Pointés du doigt par l’extrême droite, les musulmans qui se réunissent sur la voie publique souffrent d’un manque de lieux de culte.
Les musulmans qui prient à ciel ouvert sont-ils comme l’occupant allemand de la Seconde Guerre mondiale ? C’est ce que suggère Marine Le Pen, en pleine campagne interne du Front national, décisive pour l’élection présidentielle. Aux Assises contre l’islamisation de la France (Libération du 20 décembre), ce week-end à Paris, la diffusion d’un film montrant des fidèles agenouillés en pleine rue a provoqué des hurlements de colère dans une salle remplie d’un millier de militants extrémistes. Mais quelle est la réalité de la situation en France et dans la capitale ?
Combien de fidèles dans la rue ?
Le Conseil français du culte musulman (CFCM) peine à évaluer le nombre de mosquées concernées par le manque d’espace. Elles seraient une vingtaine en France. A Paris, trois endroits identifiés, régulièrement photographiés : rues Myrha et Polonceau dans le XVIIIe arrondissement, Jean-Pierre-Timbaud dans le XIe. Dans ce dernier arrondissement, un lieu de culte, l’Institut des cultures d’islam (ICI), sera construit prochainement sur plus de 500 mètres carrés.
850 000 personnes en France seraient pratiquantes. L’inégale répartition territoriale ne permettra pas de résoudre rapidement la question. «Il y a des endroits où les gens s’entassent et d’autres où c’est trop vaste», dit Mohammed Moussaoui, le président du CFCM. Selon lui, la situation dérange énormément les fidèles, qui hésitent même à pratiquer : «Comme ils savent qu’il n’y a pas de place, ils n’y vont pas.» Se retrouver dehors représente une condition «indigne» pour prier et il est impossible d’entendre correctement les discours de l’imam.
Une étude sur la superficie cultuelle musulmane rapporte que 300 000 mètres carrés sont actuellement disponibles dans l’Hexagone. Il en faudrait le double, selon le CFCM. Aujourd’hui, 150 projets seraient en cours de construction sur tout le territoire, ce qui constitue un «rattrapage indéniable» pour Moussaoui.

***

__Exercices à faire__:
• a. Les affirmations suivantes concordent-elles avec l’article sur les prières de rue ? Répondez par oui ou par non et citez les mots du texte qui tranchent. (i) D’après le CFCM, une vingtaine de mosquées en France seraient concernées par le manque d’espace. (ii) L’Institut des cultures d’islam sera construit dans le XVIIIe arrondissement. (iii) Selon le CFCM, il faudrait deux fois plus de surface cultuelle que les 300 000 mètres carrés disponibles.
• b. Reproduisez le passage de l’article sur les prières de rue qui va de « Le Conseil français » jusqu’à « 500 mètres carrés. ».
• c. D’après l’article sur les prières de rue, combien de projets seraient actuellement en cours de construction sur tout le territoire ?

***

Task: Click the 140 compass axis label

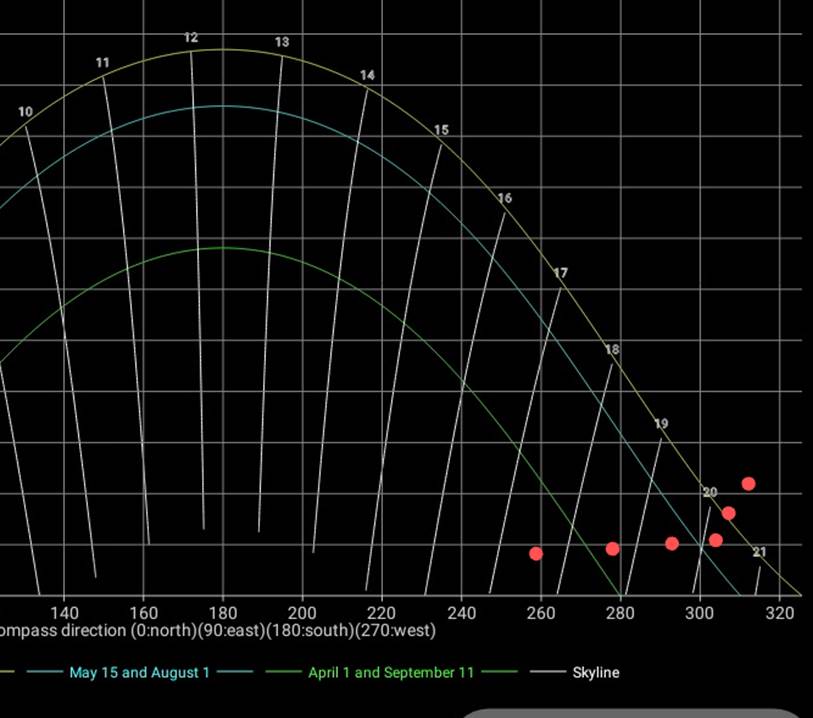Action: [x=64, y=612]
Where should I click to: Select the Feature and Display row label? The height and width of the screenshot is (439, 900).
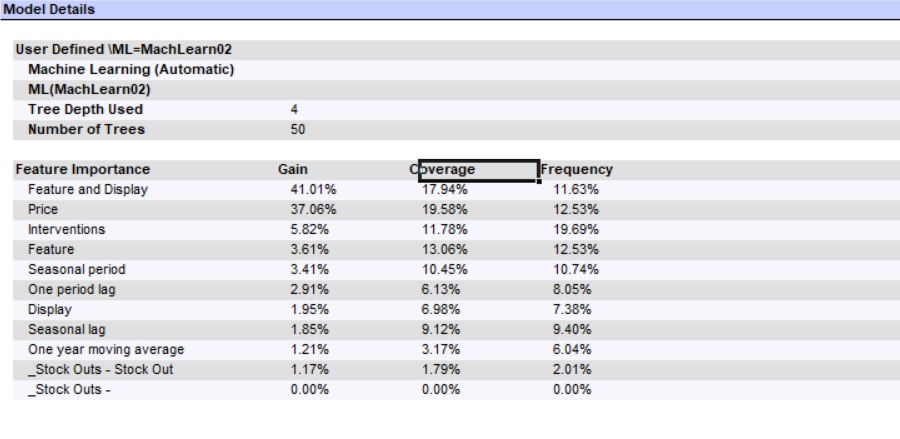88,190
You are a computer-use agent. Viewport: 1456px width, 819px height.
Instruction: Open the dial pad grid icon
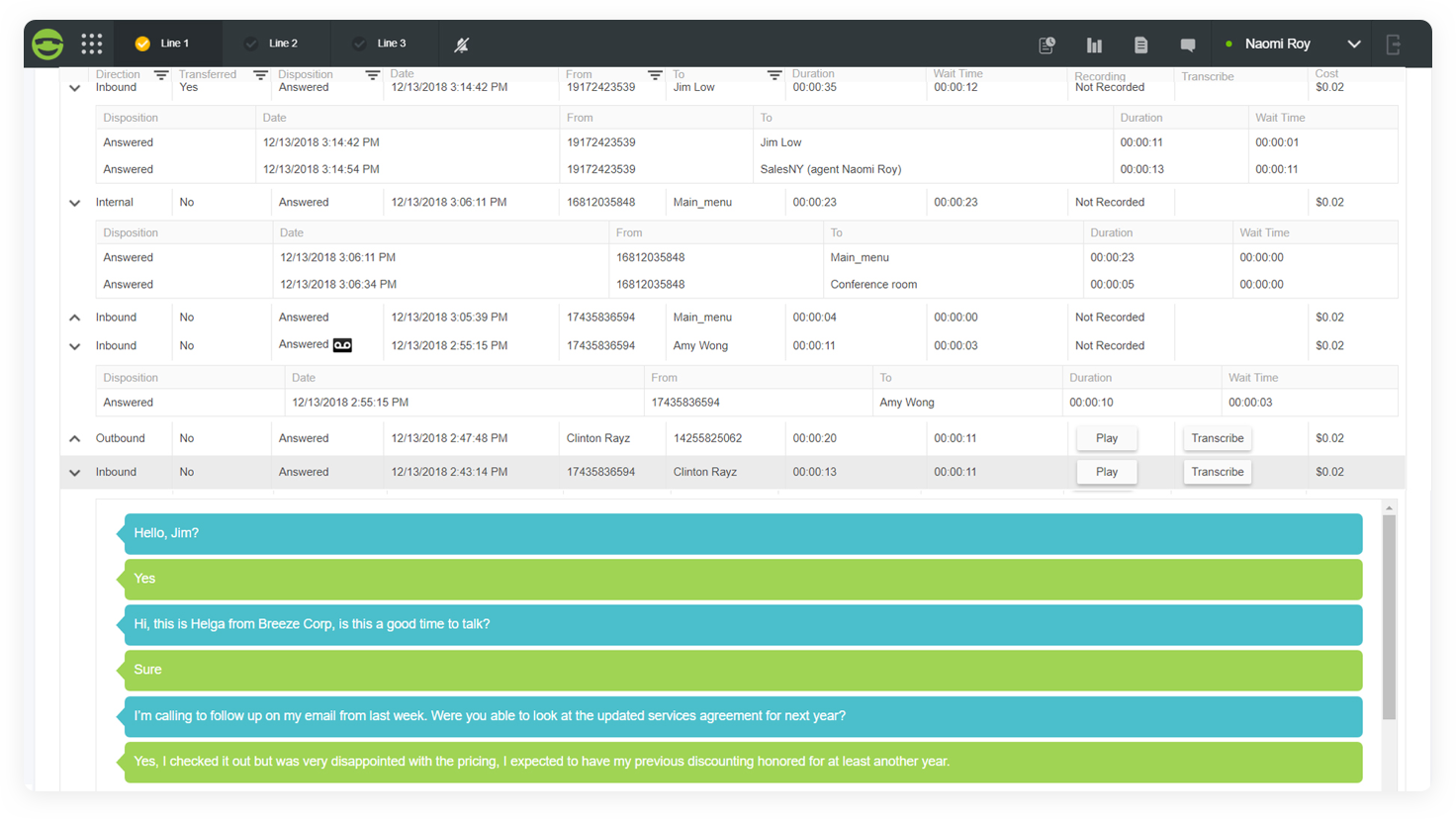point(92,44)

***

__Corrigé des exercices__:
• a.
(i) Oui : « Elles seraient une vingtaine en France. »
(ii) Non : « Jean-Pierre-Timbaud dans le XIe. Dans ce dernier arrondissement, un lieu de culte, l’Institut des cultures d’islam (ICI), sera construit prochainement »
(iii) Oui : « Il en faudrait le double, selon le CFCM. »

• b.
Le Conseil français du culte musulman (CFCM) peine à évaluer le nombre de mosquées concernées par le manque d’espace. Elles seraient une vingtaine en France. A Paris, trois endroits identifiés, régulièrement photographiés : rues Myrha et Polonceau dans le XVIIIe arrondissement, Jean-Pierre-Timbaud dans le XIe. Dans ce dernier arrondissement, un lieu de culte, l’Institut des cultures d’islam (ICI), sera construit prochainement sur plus de 500 mètres carrés.

• c. 150 projets seraient en cours de construction sur tout le territoire.